Appeals tend to work because they introduce clearer information. Many initial denials rely on limited or incomplete data. Once additional medical evidence, corrected codes, or expert opinions are added, the case becomes stronger.

Also, each level of appeal brings a fresh review. Different reviewers may interpret the case differently, especially when more context is provided. This layered approach increases the chances of approval.

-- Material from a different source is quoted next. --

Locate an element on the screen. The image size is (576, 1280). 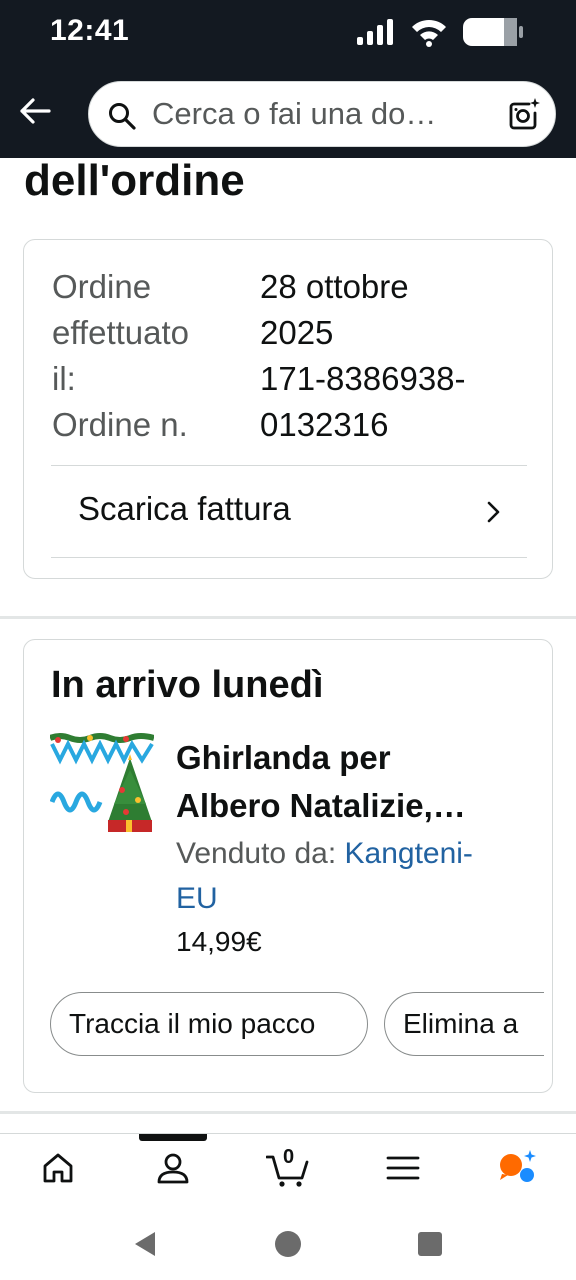
track-package-button: Traccia il mio pacco is located at coordinates (209, 1024).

Another key factor is persistence. Many successful appeals reach approval only after moving through more than one stage. Staying consistent with the process often leads to better results.

Where to Get Help During the Process

Freepik | Maximize Medicare appeal success by submitting detailed medical records within the required deadlines.

The appeals process can feel detailed, but support is available through trusted resources.

1. The Medicare Rights Center offers a free national helpline at (800) 333-4114, providing guidance on appeals and coverage issues.

2. The State Health Insurance Assistance Program (SHIP) provides local, free support. Assistance is available by calling (877) 839-2675.

3. Medicare also allows individuals to assign help by completing the “Authorization to Disclose Personal Health Information” form (OMB-0938-0930). This step allows a family member, doctor, or legal representative to assist or act on behalf of the beneficiary.

These resources simplify the process and help avoid common mistakes.

Key Points to Keep in Mind

Appealing a Medicare denial requires attention to detail and timely action, but the process is structured to support fair outcomes. Keeping documentation organized, responding quickly, and involving medical professionals can improve the chances of success.

Many retirees depend on a mix of income sources, including Social Security benefits and retirement savings. Healthcare costs play a major role in financial stability, so challenging a denial is not just about coverage—it is about protecting earned benefits.

A Medicare denial may feel like a setback, but it is often just the beginning of a review process that can lead to approval. Clear documentation, quick action, and persistence make a noticeable difference.

With multiple levels of appeal available and strong success rates, taking the next step is often worth the effort.